* begin Material provided *

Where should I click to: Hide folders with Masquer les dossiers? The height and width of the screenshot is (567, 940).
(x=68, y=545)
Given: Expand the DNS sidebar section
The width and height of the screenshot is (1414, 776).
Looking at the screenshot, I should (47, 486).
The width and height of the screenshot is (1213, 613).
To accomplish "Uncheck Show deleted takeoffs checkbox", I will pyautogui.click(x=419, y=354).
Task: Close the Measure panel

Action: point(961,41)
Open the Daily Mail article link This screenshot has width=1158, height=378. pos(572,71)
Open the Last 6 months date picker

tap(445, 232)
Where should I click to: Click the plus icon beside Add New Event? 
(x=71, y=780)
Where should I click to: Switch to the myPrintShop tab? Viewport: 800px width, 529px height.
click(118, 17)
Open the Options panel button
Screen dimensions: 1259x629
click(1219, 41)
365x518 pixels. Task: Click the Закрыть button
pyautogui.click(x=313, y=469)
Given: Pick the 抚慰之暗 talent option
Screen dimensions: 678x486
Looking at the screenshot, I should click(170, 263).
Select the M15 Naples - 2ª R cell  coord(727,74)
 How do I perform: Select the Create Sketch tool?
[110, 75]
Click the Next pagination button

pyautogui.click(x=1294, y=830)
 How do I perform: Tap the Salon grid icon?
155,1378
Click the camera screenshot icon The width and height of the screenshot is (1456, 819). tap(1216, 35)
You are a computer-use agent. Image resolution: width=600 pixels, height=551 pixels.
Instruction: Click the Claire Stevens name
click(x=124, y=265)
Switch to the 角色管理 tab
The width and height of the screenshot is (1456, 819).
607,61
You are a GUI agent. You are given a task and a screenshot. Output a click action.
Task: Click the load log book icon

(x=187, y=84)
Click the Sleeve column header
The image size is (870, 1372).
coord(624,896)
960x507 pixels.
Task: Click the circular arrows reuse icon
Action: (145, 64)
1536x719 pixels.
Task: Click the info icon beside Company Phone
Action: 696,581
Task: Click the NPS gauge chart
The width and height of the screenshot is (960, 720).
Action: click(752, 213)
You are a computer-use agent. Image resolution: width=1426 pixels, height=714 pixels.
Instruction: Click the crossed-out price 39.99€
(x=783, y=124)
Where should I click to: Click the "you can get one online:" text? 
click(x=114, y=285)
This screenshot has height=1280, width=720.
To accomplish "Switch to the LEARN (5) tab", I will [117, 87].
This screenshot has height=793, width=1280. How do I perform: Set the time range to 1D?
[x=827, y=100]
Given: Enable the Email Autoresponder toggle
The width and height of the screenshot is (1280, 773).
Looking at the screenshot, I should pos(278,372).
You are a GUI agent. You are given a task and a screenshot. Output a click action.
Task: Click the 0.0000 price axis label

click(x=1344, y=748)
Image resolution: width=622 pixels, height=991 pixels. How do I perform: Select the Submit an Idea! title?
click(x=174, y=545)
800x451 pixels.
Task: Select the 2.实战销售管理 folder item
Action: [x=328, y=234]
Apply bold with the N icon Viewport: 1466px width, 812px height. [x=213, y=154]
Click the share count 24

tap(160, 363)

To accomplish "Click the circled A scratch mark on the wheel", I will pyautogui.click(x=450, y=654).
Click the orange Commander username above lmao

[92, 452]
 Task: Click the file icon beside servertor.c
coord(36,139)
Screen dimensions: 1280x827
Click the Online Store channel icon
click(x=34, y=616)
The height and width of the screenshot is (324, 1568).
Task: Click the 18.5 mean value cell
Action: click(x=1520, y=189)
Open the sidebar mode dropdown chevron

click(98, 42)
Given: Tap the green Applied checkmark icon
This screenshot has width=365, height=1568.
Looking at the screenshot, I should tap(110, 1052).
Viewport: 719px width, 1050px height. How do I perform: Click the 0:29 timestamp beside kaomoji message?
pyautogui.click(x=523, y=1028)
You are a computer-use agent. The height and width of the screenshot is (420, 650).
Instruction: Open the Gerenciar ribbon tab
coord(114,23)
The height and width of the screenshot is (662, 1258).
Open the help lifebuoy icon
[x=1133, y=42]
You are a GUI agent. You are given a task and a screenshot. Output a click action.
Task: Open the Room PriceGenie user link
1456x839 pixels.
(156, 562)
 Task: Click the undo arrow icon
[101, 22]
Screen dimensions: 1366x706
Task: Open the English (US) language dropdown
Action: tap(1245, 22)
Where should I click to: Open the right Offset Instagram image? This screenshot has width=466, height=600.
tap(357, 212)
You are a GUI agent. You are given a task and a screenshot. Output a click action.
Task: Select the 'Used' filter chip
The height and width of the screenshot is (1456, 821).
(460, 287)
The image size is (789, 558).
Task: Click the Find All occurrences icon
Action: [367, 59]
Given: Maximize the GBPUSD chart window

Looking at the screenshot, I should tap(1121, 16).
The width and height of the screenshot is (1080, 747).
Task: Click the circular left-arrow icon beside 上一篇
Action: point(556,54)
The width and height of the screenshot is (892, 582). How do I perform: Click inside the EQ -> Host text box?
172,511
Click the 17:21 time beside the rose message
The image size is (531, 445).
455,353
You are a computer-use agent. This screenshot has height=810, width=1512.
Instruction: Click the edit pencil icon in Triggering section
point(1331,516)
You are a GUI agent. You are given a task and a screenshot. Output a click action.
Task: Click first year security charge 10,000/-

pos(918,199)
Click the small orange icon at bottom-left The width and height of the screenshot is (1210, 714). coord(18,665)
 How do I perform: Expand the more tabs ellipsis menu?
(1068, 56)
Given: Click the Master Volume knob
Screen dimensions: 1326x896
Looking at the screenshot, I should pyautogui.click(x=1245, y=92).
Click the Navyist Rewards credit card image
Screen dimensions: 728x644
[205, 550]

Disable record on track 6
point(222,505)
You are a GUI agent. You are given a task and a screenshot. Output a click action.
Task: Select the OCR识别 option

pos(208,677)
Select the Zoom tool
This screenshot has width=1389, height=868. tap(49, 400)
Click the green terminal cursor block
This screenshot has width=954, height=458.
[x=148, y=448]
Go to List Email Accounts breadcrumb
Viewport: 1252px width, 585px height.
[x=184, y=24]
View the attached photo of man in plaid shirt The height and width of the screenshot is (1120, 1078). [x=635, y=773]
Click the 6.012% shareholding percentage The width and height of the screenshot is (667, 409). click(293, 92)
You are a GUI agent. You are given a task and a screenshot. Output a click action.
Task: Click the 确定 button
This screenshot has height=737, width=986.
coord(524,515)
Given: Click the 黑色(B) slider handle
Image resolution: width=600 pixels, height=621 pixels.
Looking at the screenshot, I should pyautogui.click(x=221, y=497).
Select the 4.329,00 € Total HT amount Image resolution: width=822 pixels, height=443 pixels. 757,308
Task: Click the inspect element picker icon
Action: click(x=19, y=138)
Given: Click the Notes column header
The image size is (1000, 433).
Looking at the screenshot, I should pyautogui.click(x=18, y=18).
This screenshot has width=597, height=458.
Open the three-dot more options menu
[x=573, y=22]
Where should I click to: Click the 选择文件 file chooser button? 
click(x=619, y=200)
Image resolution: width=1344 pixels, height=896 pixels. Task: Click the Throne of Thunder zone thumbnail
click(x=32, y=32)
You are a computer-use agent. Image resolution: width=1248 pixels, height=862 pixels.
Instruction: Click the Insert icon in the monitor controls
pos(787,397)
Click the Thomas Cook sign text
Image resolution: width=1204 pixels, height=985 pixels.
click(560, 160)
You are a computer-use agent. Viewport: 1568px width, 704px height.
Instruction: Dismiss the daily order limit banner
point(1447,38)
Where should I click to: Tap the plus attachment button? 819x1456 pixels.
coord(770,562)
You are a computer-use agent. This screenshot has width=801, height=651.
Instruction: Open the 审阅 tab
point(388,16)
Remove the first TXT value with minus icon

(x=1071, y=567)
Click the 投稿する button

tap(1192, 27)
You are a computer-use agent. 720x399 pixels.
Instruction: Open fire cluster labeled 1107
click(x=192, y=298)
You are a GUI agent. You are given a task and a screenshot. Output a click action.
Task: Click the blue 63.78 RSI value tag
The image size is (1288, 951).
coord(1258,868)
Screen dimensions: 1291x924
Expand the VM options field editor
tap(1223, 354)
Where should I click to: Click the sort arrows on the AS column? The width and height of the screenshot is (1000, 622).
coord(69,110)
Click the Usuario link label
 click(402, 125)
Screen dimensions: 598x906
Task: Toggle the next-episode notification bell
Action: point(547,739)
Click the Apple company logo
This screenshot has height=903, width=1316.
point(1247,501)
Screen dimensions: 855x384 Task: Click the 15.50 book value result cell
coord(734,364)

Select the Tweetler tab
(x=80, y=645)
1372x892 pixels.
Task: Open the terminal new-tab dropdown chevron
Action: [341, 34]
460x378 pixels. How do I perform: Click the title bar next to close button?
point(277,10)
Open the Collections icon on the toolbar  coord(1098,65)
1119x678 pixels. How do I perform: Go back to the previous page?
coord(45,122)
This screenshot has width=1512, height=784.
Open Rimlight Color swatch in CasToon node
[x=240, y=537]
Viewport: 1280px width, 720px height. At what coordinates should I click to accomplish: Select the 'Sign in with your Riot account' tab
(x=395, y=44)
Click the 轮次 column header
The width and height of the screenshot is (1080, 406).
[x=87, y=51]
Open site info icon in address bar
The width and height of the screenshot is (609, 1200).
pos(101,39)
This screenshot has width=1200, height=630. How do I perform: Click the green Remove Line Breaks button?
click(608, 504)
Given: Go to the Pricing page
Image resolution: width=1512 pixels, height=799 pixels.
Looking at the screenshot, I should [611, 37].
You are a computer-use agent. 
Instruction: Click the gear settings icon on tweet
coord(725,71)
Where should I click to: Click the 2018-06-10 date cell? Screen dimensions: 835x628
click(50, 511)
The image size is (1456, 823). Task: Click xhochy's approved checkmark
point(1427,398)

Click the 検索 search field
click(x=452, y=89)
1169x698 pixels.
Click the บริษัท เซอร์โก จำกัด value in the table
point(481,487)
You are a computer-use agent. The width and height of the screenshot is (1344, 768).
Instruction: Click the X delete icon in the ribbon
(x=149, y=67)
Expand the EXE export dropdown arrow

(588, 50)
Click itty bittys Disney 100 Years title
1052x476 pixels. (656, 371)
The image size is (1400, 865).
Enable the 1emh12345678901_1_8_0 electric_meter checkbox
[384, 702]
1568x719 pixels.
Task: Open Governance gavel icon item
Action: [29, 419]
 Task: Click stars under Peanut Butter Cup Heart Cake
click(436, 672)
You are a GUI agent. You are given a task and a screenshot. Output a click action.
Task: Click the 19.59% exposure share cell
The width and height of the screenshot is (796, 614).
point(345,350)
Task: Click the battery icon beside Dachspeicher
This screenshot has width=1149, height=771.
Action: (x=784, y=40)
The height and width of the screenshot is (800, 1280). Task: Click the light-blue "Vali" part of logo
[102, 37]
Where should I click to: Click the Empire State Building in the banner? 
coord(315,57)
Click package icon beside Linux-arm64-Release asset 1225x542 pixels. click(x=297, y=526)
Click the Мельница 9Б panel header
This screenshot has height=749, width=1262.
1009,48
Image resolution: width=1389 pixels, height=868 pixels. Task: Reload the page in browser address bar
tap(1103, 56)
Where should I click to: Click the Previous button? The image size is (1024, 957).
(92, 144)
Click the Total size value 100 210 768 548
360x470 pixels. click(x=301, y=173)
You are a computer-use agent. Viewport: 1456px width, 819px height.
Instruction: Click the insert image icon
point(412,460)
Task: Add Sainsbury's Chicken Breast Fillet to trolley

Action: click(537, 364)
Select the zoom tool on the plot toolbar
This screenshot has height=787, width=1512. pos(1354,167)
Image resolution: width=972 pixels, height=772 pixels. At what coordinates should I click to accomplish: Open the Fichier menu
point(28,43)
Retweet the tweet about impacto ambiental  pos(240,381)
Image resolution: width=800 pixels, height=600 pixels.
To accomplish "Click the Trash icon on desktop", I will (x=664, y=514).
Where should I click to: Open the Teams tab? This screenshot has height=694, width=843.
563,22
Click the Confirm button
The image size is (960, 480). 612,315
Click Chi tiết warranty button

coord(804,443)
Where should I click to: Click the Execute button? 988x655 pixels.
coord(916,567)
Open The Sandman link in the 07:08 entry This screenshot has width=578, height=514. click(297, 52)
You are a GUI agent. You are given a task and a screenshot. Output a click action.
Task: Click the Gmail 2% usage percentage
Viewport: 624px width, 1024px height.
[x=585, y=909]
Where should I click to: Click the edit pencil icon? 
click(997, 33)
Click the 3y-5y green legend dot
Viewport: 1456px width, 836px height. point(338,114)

* end Material provided *

To be done
Display each line from the lines above that contains the word "more".

Output of the exercise
 How do I perform: Expand the more tabs ellipsis menu?
Open the three-dot more options menu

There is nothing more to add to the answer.